Bühnen-SoundtrackNeues Album: Woods of Birnam verwandeln auf "Dorian" Literatur in Musik

von Anna Pröhle, MDR KULTUR

Stand: 20. Januar 2023, 10:06 Uhr

Am Staatsschauspiel Dresden läuft derzeit das Stück "Dorian" als Gastspiel. Robert Wilson hat es inszeniert, frei nach Motiven von Oscar Wilde und seinem berühmten Werk "Das Bildnis des Dorian Gray" – auch mit Bezug auf den Maler Francis Bacon. Den Monolog-Abend bestreitet der aus Magdeburg stammende Schauspieler und Musiker Christian Friedel weitestgehend allein. Mit seiner Band Woods of Birnam hat er auch den Soundtrack komponiert, der nun unter dem Titel "Dorian" erschienen ist.

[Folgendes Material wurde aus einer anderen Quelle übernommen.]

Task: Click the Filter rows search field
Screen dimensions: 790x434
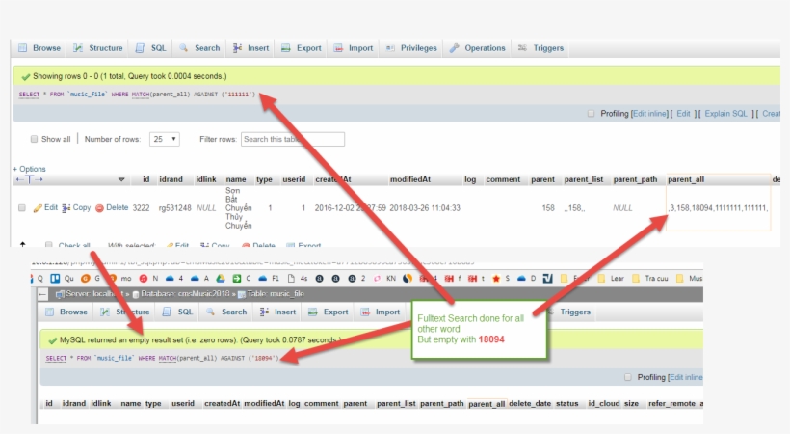Action: click(x=292, y=139)
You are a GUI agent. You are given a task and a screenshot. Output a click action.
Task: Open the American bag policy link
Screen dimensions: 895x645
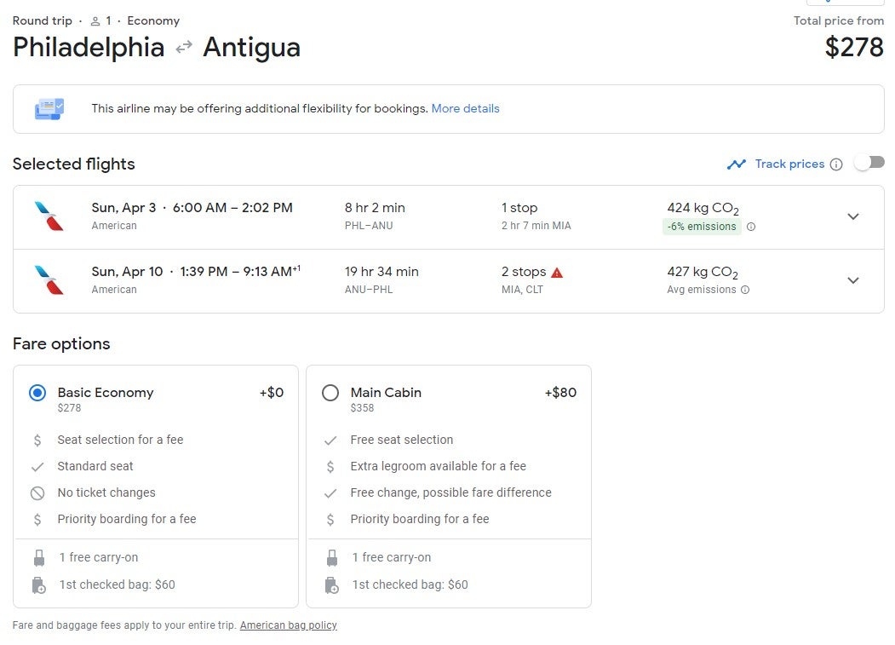point(288,625)
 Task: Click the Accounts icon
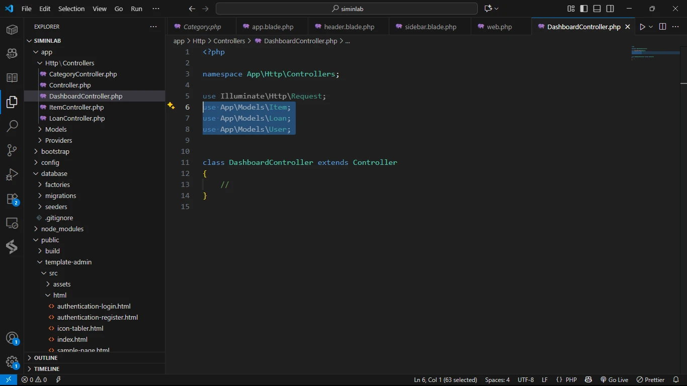12,338

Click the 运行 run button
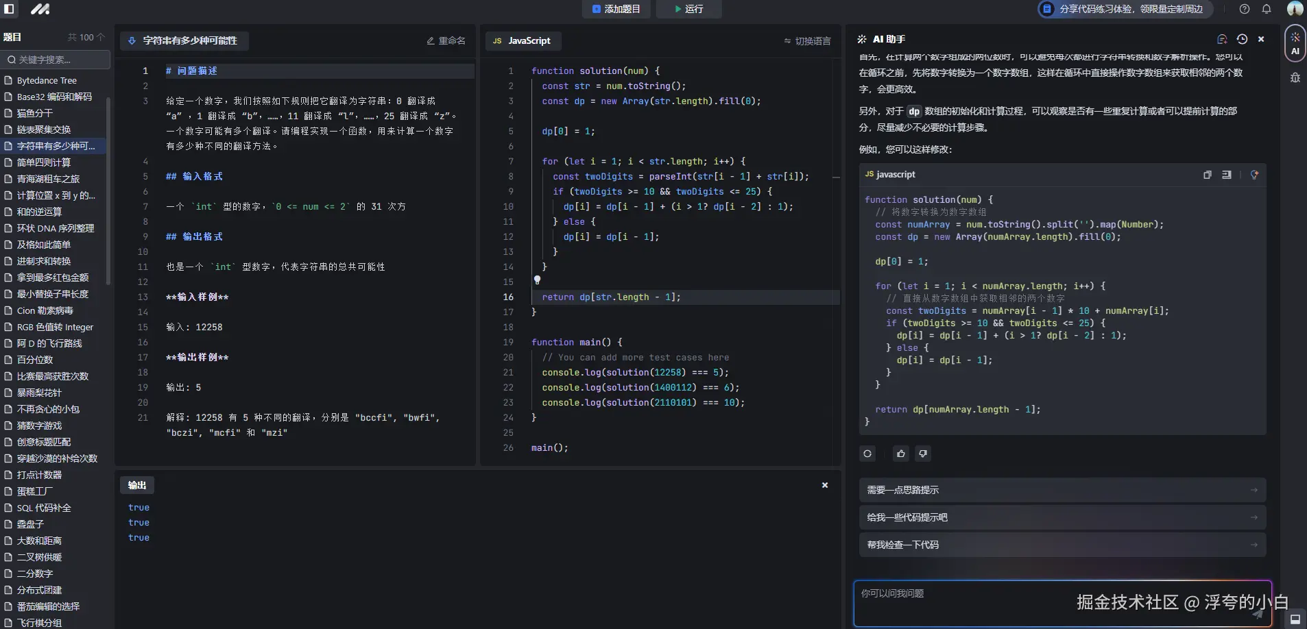point(688,9)
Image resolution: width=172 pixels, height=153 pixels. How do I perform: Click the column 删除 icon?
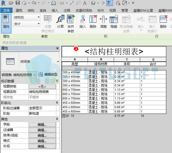point(93,22)
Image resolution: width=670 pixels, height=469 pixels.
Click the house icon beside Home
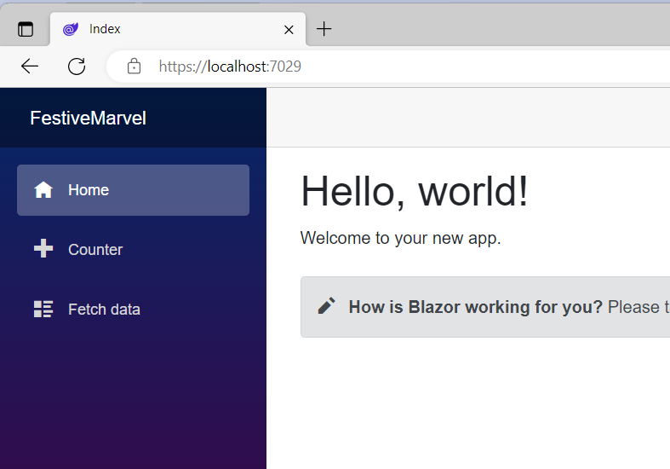pos(43,190)
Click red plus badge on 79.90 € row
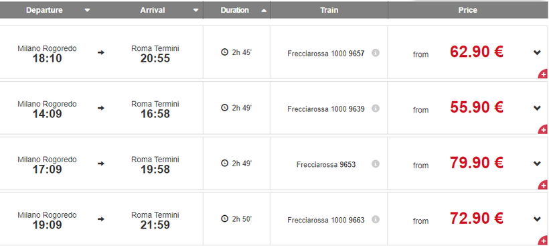Image resolution: width=549 pixels, height=246 pixels. [x=544, y=185]
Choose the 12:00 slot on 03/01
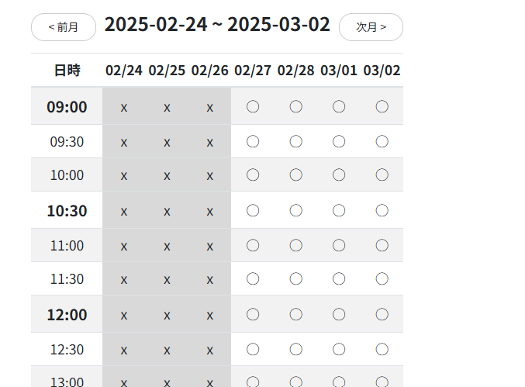Screen dimensions: 525x387 tap(339, 314)
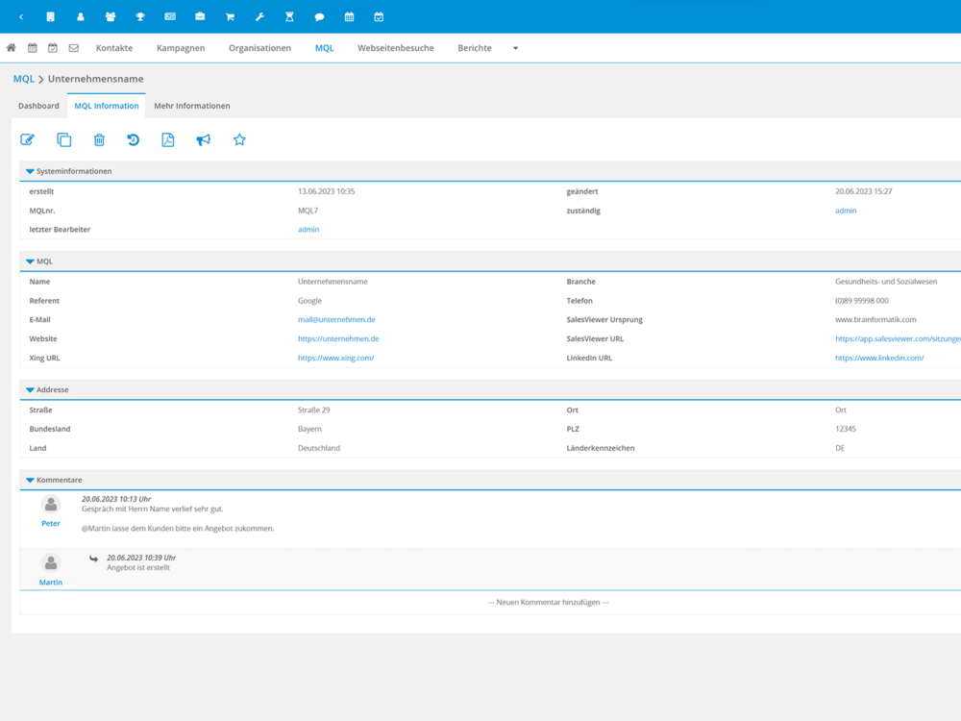This screenshot has height=721, width=961.
Task: Open the change history icon
Action: tap(134, 140)
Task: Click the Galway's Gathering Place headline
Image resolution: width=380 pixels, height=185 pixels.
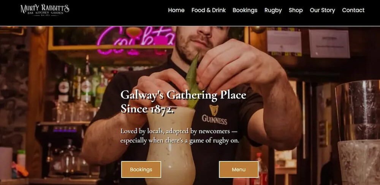Action: click(x=183, y=101)
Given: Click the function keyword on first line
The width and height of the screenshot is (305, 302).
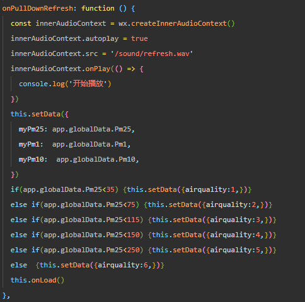Looking at the screenshot, I should click(x=98, y=8).
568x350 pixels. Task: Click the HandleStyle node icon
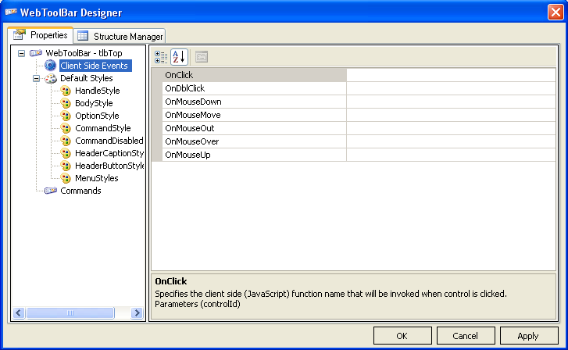(66, 91)
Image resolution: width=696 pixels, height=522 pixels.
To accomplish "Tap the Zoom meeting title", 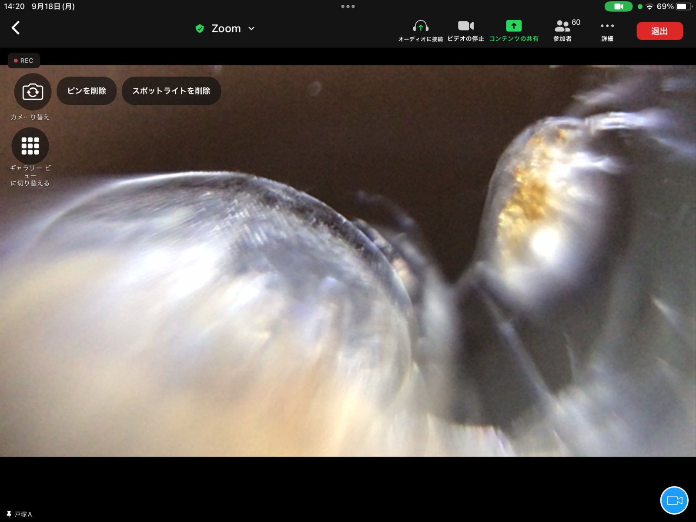I will [226, 29].
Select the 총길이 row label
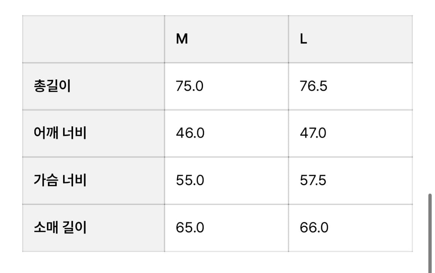This screenshot has height=273, width=435. coord(52,86)
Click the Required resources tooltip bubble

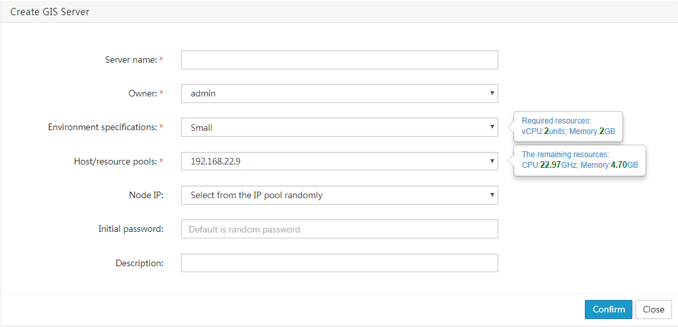[568, 126]
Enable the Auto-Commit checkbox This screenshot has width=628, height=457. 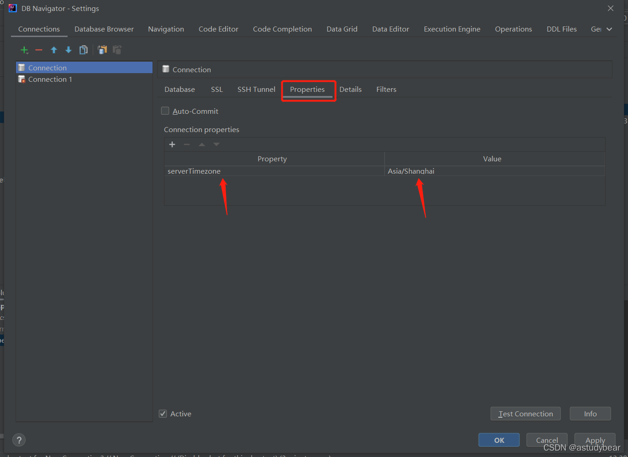tap(165, 111)
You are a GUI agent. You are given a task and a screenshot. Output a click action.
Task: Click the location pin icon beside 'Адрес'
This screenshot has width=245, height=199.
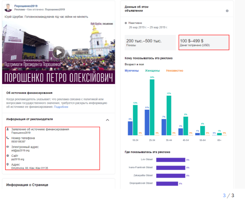coord(8,164)
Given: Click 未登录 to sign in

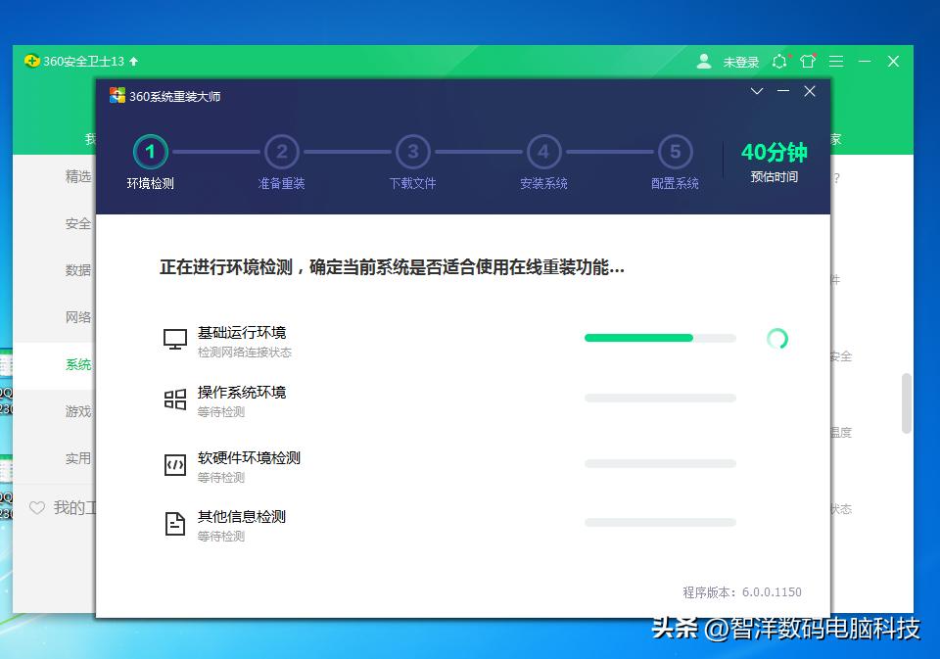Looking at the screenshot, I should pos(740,61).
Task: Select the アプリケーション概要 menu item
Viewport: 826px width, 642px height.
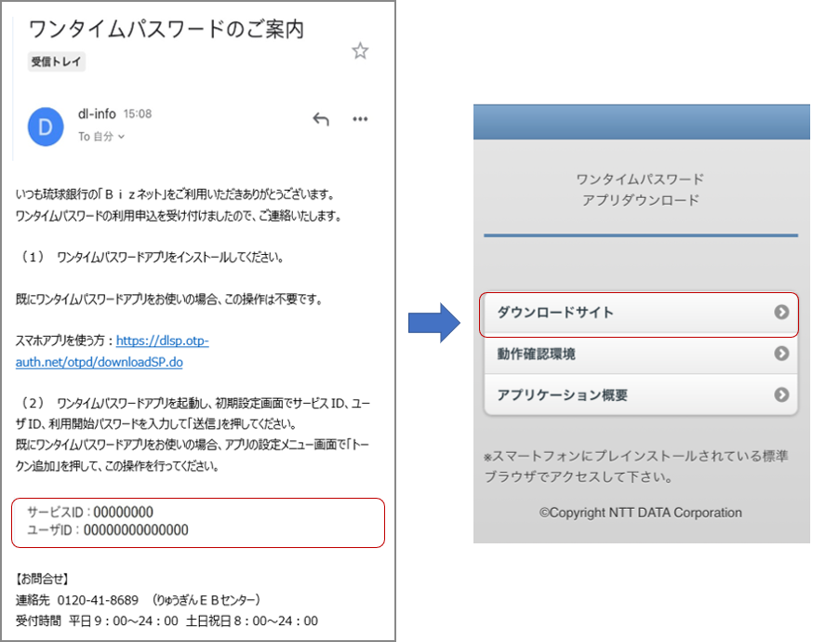Action: point(562,395)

Manchmal braucht es eine Weile – bis das, was sein soll, zu dem wird, was es sein will. So lässt sich der Entstehungsprozess zu "Dorian" zusammenfassen. Mit Regisseur Robert Wilson auf der einen Seite – der sich während einer Inszenierung zunächst einzig und allein auf die visuelle Komponente konzentriert – und Christian Friedel auf der anderen, der nicht nur schauspielerisch, sondern zusammen mit seiner Band Woods of Birnam auch musikalisch allzu gern einen Theaterabend wegträgt.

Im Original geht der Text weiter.